The problem has been execution. Pinning the program's success on how small groups of hyperactive 10-year-olds, for example, fill in tiny boxes on state-issued standard test forms with specific questions does not gauge what children are learning, Bartles said.

"The problem is it is too inflexible," Bartles said. "Requiring schools to bring everyone up the same level by a certain date doesn't allow schools to focus properly on their most troubled schools."

Missing deadlines has profound consequences for schools too. No Child Left Behind allows parents to more easily transfer their children out of schools and districts that don't meet annually rising performance standards. Schools that lose students also lose $3,780 per pupil in general state aid and other state and federal assistance.

Kansas State Board of Educationmembers moved this week to avoid what would be a financial calamity for many of the state's 286 school districts by seeking a federal waiver from a requirement that all schools hit the final proficiency standards by 2014.

How well Kansas students have fared under the program, which was the centerpiece of former President George W. Bush's education policy when it was enacted in 2001, isn't clear.

Kansas students' performance on reading and math proficiency improved for the 11th consecutive year, according to Kansas State Department of Education's latest State Report Card for schools released Tuesday.

Some 87.6 percent of the students tested turned in scores in the top three of five performance levels for reading and 84.7 percent achieved similar scores in math.

But two other performance yardsticks show different results.

Statewide Kansas test scores on ACT college entrance exams, which are averaging 22 points out of a perfect 36, have been flat for the past five years, said Ed Colby, senior communications associate at ACT Inc., the Iowa City, Iowa, research, testing and consulting organization that runs the tests. Only 28 percent of the 18,700 Kansas students who most recently took the test achieved scores high enough to be counted as fully college ready in reading, English, math and science.

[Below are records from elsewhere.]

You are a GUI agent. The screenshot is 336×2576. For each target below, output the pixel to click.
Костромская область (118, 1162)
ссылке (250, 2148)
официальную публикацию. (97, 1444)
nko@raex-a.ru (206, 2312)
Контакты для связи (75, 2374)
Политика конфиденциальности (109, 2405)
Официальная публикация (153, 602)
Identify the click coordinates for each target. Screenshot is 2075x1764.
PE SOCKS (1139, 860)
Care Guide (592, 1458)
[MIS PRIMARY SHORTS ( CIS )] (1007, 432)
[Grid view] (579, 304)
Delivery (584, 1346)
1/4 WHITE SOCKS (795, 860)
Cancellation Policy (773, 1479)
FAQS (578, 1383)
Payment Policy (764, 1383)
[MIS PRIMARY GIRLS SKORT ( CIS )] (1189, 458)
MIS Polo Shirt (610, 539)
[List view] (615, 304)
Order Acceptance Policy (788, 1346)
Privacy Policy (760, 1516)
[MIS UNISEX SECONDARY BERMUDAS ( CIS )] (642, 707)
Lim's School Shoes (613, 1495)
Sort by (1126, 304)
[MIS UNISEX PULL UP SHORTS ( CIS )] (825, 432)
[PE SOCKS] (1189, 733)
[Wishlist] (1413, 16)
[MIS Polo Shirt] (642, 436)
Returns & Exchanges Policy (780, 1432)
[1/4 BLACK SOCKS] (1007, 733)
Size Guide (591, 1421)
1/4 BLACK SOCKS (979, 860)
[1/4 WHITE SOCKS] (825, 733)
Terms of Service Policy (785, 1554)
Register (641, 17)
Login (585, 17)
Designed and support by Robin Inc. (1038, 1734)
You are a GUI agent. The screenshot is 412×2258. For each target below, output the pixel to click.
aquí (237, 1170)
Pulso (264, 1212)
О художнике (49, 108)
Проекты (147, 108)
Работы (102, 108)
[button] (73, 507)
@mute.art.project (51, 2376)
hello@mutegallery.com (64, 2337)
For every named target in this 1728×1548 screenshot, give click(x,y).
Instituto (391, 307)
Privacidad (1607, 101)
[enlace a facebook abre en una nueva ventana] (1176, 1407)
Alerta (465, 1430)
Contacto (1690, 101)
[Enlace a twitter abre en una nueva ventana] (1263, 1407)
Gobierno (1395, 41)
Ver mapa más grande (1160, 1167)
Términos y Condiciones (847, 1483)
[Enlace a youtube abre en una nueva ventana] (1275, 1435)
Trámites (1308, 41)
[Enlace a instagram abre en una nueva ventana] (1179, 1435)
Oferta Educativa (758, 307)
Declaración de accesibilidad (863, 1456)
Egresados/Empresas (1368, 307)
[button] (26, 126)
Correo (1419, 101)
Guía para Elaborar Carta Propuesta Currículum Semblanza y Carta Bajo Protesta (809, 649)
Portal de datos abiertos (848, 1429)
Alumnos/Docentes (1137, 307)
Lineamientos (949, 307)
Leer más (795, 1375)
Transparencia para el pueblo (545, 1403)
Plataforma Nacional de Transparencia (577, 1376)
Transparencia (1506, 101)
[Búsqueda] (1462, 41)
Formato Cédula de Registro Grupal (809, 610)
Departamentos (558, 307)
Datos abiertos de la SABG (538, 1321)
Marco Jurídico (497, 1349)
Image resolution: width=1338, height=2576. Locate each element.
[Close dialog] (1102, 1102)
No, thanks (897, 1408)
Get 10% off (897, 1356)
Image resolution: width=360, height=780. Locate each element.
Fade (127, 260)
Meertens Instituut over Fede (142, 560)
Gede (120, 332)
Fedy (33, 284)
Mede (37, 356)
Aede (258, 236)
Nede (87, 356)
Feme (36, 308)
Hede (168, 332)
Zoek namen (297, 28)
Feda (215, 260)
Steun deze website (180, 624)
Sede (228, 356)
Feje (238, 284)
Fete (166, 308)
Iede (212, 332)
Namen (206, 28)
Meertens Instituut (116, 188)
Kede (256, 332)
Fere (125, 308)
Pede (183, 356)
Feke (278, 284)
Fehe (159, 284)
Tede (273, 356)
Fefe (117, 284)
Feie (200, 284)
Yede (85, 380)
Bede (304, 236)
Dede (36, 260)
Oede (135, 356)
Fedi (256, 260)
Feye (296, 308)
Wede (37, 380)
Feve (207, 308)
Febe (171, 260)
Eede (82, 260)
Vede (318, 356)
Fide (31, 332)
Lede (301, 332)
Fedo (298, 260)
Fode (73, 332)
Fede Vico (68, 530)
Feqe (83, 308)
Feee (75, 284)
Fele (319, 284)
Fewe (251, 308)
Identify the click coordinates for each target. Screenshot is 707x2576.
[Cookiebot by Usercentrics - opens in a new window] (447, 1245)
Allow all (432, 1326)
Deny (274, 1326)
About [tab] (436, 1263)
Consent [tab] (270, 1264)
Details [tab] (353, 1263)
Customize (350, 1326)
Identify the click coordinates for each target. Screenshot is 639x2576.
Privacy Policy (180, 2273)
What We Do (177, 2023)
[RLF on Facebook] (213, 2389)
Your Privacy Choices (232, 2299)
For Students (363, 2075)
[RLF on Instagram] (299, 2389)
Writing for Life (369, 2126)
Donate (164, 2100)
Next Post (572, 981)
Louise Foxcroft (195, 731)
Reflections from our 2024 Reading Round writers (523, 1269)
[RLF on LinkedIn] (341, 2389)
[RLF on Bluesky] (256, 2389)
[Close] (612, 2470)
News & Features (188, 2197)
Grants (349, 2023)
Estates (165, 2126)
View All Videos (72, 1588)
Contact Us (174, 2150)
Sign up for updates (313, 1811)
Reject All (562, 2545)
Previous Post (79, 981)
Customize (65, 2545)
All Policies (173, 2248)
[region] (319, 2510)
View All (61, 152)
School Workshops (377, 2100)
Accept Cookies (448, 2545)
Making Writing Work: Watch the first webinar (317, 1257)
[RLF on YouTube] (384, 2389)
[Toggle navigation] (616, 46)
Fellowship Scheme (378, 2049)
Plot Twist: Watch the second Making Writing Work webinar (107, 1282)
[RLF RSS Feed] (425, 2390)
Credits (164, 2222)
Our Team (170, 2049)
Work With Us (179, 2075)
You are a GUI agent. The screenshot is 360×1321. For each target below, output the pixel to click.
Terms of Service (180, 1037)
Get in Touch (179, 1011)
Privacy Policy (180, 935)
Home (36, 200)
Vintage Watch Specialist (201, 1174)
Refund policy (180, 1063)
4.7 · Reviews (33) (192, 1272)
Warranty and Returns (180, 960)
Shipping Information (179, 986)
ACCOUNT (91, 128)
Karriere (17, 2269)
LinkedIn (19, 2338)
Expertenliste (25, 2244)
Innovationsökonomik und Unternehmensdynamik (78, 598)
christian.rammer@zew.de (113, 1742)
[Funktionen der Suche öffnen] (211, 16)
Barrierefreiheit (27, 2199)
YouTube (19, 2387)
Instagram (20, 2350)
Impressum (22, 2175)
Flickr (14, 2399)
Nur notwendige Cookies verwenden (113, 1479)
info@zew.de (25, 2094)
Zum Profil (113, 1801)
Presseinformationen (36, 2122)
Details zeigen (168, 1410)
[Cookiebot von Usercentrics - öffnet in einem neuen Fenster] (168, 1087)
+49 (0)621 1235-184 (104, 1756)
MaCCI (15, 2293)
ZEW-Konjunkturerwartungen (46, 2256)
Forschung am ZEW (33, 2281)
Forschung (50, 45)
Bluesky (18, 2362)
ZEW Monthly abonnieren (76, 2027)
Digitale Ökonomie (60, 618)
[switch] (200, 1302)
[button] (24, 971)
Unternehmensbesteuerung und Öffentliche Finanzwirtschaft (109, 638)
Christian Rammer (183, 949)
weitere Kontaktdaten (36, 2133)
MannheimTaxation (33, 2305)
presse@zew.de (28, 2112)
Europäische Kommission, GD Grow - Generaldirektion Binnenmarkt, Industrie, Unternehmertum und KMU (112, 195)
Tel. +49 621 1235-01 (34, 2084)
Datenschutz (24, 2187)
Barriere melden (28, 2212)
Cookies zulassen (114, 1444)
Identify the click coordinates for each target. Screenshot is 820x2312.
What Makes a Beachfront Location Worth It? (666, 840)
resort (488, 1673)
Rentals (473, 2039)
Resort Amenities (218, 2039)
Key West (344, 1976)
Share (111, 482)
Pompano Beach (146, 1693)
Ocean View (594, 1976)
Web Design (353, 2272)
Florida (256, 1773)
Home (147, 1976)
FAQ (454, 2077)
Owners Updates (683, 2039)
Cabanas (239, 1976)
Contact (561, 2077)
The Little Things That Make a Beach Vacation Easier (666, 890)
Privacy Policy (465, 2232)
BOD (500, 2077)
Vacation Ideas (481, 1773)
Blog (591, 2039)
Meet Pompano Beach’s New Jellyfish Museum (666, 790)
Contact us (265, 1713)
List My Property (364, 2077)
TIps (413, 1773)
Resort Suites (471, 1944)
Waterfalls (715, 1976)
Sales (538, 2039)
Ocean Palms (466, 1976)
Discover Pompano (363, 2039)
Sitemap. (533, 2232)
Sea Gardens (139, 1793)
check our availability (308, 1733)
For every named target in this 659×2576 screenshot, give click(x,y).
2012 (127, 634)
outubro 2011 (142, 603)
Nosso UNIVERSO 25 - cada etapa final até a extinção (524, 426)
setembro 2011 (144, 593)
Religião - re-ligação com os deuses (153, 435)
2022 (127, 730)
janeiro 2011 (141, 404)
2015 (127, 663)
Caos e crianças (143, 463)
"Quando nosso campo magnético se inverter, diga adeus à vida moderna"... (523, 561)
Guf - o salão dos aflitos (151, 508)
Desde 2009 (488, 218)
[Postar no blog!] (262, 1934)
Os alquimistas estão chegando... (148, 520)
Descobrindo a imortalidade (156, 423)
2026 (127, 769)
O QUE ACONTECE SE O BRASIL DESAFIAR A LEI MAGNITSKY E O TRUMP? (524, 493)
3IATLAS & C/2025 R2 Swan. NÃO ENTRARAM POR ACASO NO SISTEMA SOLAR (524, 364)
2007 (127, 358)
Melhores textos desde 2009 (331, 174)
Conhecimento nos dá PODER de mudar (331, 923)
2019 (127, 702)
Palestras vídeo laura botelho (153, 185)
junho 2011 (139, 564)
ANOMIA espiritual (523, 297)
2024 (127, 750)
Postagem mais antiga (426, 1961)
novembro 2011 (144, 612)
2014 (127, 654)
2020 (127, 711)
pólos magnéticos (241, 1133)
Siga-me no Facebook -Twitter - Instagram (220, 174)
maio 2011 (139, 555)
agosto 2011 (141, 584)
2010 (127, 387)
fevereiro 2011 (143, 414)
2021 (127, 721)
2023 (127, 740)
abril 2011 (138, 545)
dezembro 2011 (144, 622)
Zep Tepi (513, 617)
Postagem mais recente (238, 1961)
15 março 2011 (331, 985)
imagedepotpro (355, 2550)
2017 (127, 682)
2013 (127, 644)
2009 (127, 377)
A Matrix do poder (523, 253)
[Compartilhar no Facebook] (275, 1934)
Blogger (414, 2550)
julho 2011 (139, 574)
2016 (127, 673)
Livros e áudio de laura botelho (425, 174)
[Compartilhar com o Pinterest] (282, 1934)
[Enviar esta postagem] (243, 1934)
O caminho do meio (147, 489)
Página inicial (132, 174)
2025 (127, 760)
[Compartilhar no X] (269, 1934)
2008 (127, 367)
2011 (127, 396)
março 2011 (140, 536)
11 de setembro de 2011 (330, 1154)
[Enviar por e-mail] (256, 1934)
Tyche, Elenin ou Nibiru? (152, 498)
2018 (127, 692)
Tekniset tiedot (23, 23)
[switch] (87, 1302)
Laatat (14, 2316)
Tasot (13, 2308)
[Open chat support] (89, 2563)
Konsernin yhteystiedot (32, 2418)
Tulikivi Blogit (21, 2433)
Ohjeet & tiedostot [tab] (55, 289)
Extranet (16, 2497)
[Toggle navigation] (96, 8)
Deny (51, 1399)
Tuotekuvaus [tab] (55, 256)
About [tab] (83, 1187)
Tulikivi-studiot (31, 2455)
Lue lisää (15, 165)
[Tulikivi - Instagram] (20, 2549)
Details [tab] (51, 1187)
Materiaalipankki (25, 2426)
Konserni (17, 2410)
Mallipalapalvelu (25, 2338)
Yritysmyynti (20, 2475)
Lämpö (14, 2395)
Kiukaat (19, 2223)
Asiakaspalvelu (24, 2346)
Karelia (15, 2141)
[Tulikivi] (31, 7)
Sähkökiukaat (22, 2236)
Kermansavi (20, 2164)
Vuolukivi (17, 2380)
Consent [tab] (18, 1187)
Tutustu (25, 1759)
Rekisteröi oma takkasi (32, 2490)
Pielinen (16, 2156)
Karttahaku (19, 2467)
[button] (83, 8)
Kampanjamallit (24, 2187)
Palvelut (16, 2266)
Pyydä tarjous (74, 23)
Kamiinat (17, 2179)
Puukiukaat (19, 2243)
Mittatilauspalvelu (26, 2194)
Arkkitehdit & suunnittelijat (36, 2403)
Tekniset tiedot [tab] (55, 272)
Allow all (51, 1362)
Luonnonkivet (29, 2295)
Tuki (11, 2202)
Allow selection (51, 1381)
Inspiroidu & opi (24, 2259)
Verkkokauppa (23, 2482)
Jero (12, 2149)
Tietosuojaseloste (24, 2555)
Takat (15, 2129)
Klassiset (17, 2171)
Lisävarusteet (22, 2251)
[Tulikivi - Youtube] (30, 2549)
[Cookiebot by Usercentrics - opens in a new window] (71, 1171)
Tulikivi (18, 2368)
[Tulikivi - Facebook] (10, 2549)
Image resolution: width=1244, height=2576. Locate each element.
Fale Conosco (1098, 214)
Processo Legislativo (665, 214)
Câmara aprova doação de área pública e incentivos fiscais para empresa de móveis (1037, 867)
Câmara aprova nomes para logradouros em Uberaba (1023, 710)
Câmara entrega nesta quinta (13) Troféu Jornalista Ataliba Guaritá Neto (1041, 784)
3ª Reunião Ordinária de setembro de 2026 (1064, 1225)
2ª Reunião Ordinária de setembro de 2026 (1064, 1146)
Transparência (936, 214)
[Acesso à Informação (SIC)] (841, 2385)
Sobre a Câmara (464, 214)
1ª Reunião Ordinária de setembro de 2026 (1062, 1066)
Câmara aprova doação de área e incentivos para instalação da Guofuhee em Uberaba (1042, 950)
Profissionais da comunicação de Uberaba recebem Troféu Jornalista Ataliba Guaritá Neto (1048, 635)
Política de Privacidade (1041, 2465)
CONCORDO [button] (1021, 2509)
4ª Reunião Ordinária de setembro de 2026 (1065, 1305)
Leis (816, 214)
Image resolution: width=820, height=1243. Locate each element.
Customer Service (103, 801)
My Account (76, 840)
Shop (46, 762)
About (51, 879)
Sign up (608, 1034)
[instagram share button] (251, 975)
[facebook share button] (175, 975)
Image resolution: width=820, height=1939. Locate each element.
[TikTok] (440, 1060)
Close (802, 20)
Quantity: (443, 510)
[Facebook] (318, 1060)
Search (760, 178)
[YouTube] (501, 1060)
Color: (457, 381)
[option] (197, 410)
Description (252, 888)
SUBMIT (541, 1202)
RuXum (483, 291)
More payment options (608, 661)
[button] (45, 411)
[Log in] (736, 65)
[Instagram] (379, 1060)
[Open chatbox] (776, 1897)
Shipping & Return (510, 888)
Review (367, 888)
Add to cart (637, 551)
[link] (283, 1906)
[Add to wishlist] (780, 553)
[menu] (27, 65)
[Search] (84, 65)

Most Kansas statewide reading, writing and math scores on the National Assessment of Educational Progress, or NAEP, tests have changed little since 2000, according to the U.S. Education Department, which counts the test results as the broadest national measure of how school systems compare state by state. The federal Education Department reports those results on the Nation's Report Card. The Nation's Report Card is a U.S. Education Department report that has measured state and national academic achievement in reading, math, science and other disciplines since 1969.

"Fourth-grade math tests have improved significantly, but that's about it," said Arnold Goldstein, program director for the federal Education Department's National Center for Education Statistics.

One reason those different tests yield different results is that each measures something different, said Neal Kingston, director of the Center for Testing and Evaluation at the University of Kansasin Lawrence. The center runs the Kansas tests that show up on the state Report Card. The Kansas Report Card is a more detailed report on Kansas academic achievement, focused on curriculum requirements set by the state board of education.

The math and reading scores in the Kansas Report Card are based on specific standard statewide tests all students take annually in grades three through eight and once in high school. They specifically cover lesson material required by the state Board of Education, Kingston said.

"NAEP tests aren't tied to any curriculum," he said.

The NAEP results measure broader knowledge, by showing how well students answer specific questions that are the same for all states.

ACT tests also are not related to curriculum. The tests are a combination of multiple choice and essay questions designed to gauge high school students' general knowledge and their ability to do college-level work.

" No one test should carry all the weight (for policy analysis), because each has a different purpose," Kingston said. "Society looks for nice easy solutions, those are seldom found."

Another reason that the different tests may be confusing is the definitions each uses to measure change will vary widely, said Dave Trabert, president of the Kansas Policy Institute, a Wichita think thank that advocates free market solutions for public policy issues.

The institute is a sponsor of KansasReporter.org and maintains a link on its website.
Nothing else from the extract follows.